▶ _Given passage_:
Saturday, January 23, 2010

Little Mermaid Diary Entry

6th February, 1993
Afternoon

Dear Diary,

Baba wore a suit today.
I hate it when he wears suits. It is like he is someone else.  They make him look rich.
They are also neat and straight and it takes me more than 11 minutes to iron them.

There are no colours or rumples and the ties are extremely stupid.
Why do people want to hang themselves with coloured silk stripes just so they can look like everyone else?

I don’t think I hate anything more than a suit.
Except diamonds.
I really, really hate diamonds.

Maria

Saturday, January 02, 2010

An Amicable Divorce

“He hoped and prayed that there wasn't an afterlife. Then he realized there was a contradiction involved here and merely hoped that there wasn't an afterlife”
                                                                                                 – Douglas Adams

I just invented God.
Again…

Granted, I am by no means the first to do so and the idea isn’t exactly original but it always surprises me when I catch myself in an act of ‘creation’. It goes without saying that it is much easier to want to believe in my versions of god, while recognizing with perfect clarity that these are figments of my imagination.
The way I figure it, better mine than someone else’s.

I am currently working on deciding whether I am going to bother planting It with a gender this time around, seeing as I still haven’t forgiven Its predecessor for having invented such a blasé mechanism to segregate the species ala carte. In fact, I haven’t forgiven that one for feeling the need to segregate any species in the first place. Suffice it to say, we both had our issues, they were many and they were mangled. We have parted ways now and it has been described by most as an amicable divorce on all counts. The primary reasons cited for the proceedings have been: irreconcilable differences and a gross misrepresentation of facts. Custody battles over my soul and his rights to said subjective/neo-modern abstract currently ensue en' masse.

To be fair, He had His reasons too. I was simply unwilling to believe everything He said without evidence, reason or reason-ability. I openly flouted most of his rules and adamantly refused to extend respect He took for granted He deserved. I took ‘nothing’ for granted and never relinquished my mind and will to His dogma. My infidel-ity knew no bounds as I actively scavenged for alternatives to replace Him with.
In short, I was a miserable failure at being any kind of subject.
Rather like an obtuse Keirkegaardian Ironist.

I shall expound a bit on where this new incarnation stems from and where it might be headed. It is an odd business, this exercise of ‘designing’. I feel powerful already…and I hope I know better than to fall down that particular rabbit hole. This new -yet un-named - avatar springs from a composite of colour, impressions and the remnants of a broken heart. I believe the latter feature might render It more sympathetic to the human condition but I cannot yet offer any substantial guarantees on that score. I’m afraid that is the trouble with creating anything: there are never any guarantees. The act of creation is always subservient to how it is perceived and that function is always carried out by someone or something else.

▶ _Material shown_:
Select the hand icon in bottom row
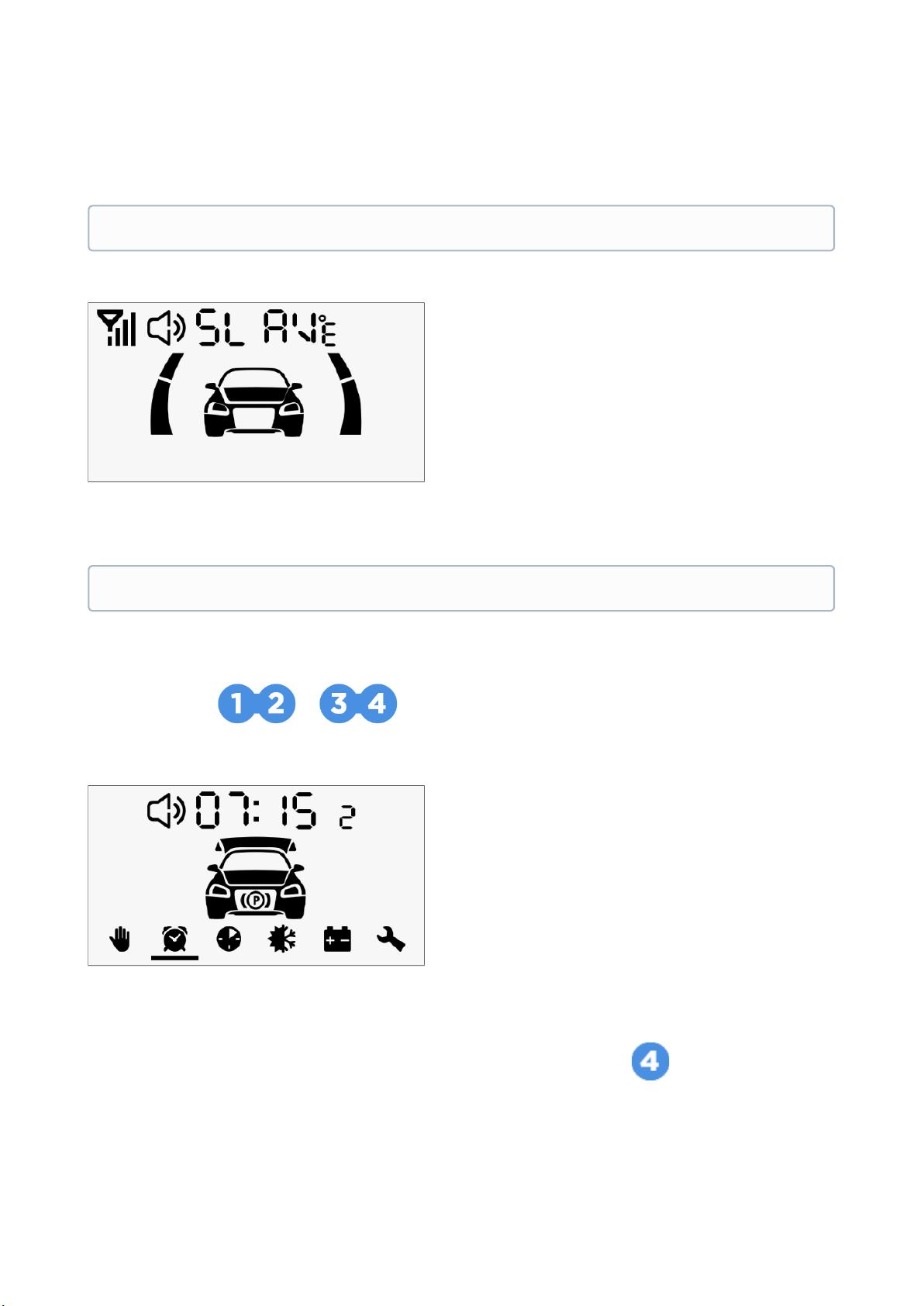click(x=120, y=940)
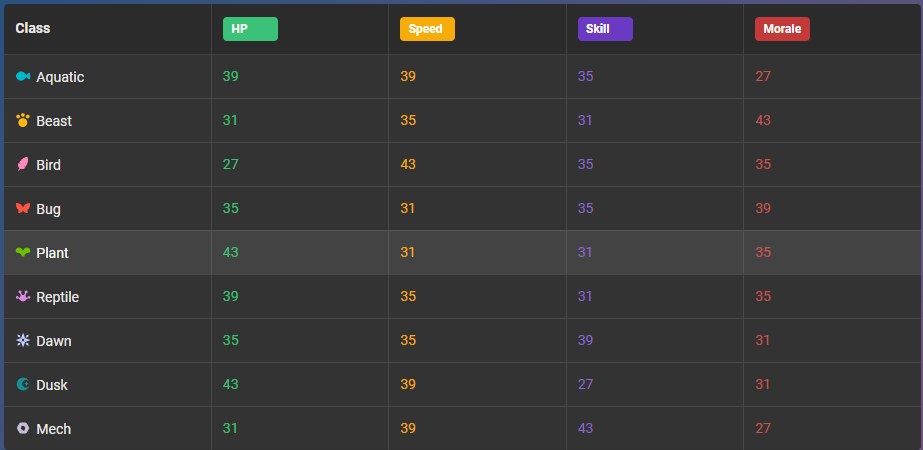The image size is (923, 450).
Task: Click the purple Skill column badge
Action: 605,29
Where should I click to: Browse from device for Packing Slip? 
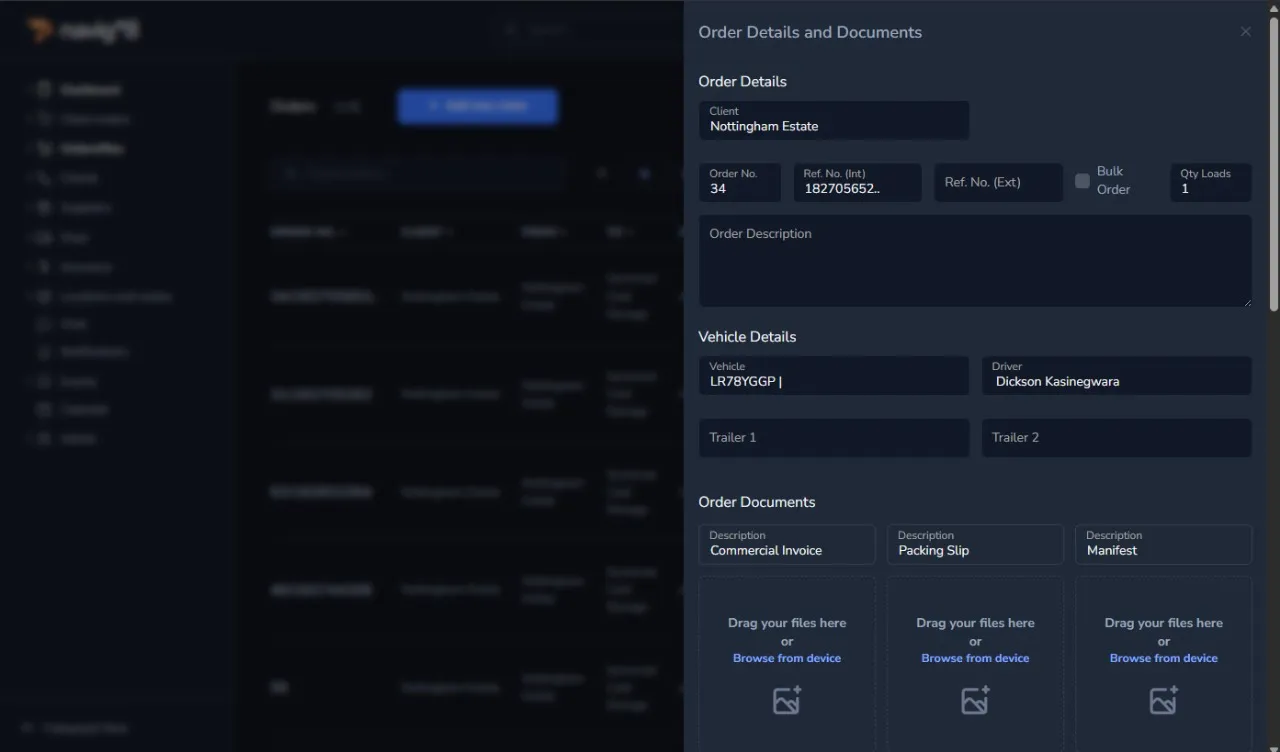coord(975,658)
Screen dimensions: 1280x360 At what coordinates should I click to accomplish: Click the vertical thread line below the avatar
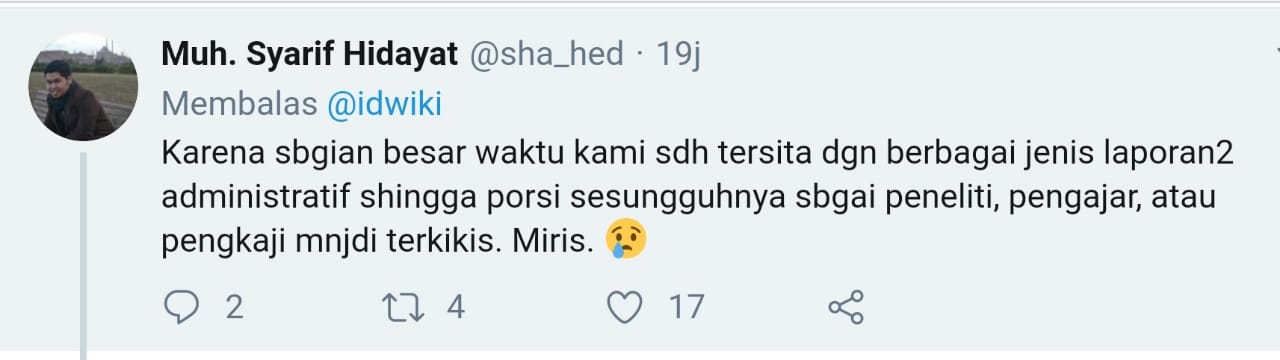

▶ _Your tasks_:
a) Answer these questions using the blog posts:
(i) How long does it take the diarist to iron Baba's suits?
(ii) What does the diarist say she hates even more than a suit?
(iii) What primary reasons are cited for the "amicable divorce"?
b) Write the next few paragraphs of the second of the blog posts, the one on inventing God, picking up after its final sentence.
The entries come from a separate source unrelated to the blog posts.

▶ _Answers to the exercise_:
a)
(i) More than 11 minutes.
(ii) Diamonds.
(iii) Irreconcilable differences and a gross misrepresentation of facts.

b)
The functional merits of the new prototype, for convenience lets call it ‘gOD’, are yet un-determined and I am quite liking the idea of them staying that way. I am hoping to avoid the usual strains of 'human projecting ‘omnipotence’ into the atmosphere that in turn allows him/her to control all other agents partaking of said atmosphere' business! As any invention of the mind, gOD will ideally remain a work in progress, a lot like Baskin and Robbins ice-cream. The range of ice cream flavours remains endless as empty canisters are perpetually on the look-out for the next curious taste bud to create its own variant. A God/ Ice-cream analogy, I find, makes as much sense as a God/burning bush analogy; a God/ Holy Spirit that-makes-god- ‘God’ analogy or a God/God’s son-in-one analogy. For one it is chirpier and much more aesthetically pleasing. I also feel that with the sheer volume of authorship he/she/it commands, gOD is unlikely to find favour among the ‘belief’ audience. I think that rules out proselytizing of any kind.
I find that I am quite comfortable with the idea of not having to preach.
I have always regarded it as a tiresome business.

Now on to the mythology. Every deity needs some kind of ‘back story’ to lend it ‘credit-ability’. Believers who claim that a mythology lends their deity any kind of credibility are high on holiness. It is hardly conceivable that flying horses; seven gates opening up to legions of virgins in some warped brand of  Valhalla; God's dead progeny not-dying to save humanity and parting of bloody seas can actually legitimize any creed of creator.
What it does proffer is ‘market value’.
It allows one to ask Charlton Hestern to ride chariots in a skirt and flail large sticks about on screen; it sells gold crosses and several strings of ‘last supper’ paintings; it introduces new and increasingly complex methods to wearing head scarves; permits blonde bimbo’s like Anne Coulter to appear on TV and actually command a considerable audience and let us not forget: IT SELLS BOOKS! Imagine any religious text without the android half man/half elephant deities or without burning bushes and sporadic, apocalyptic wiping-off of species to spurn angrier species that will repeat the process et cetera, et cetera, et cetera.
* (apropos my new Gentile friend QN)
Oh, and on that note, how come no one bothers to ask this: If the creationists did get it right then Adam and Eve came on earth and had kids, and their kids had kids…and ...wait- a- minute.
Can anyone spell ‘incest’? And to think people take offence at being regarded as Ape-descendents a thousand times removed. I’d take a monkey grandpa over a perverted manage'-a-million any day!
It is this marketing of mythologies as facts that drives religion and the religious to unimaginable ends. The new brand of faithful subjects like the Scientologists and Mormons have jumped on to this particular band wagon with unprecedented fervor and the nonsense about magic underwear and reiterated stigmata’s are practically a requirement these days considering – to quote Bill Maher – “All the good shit is already taken!”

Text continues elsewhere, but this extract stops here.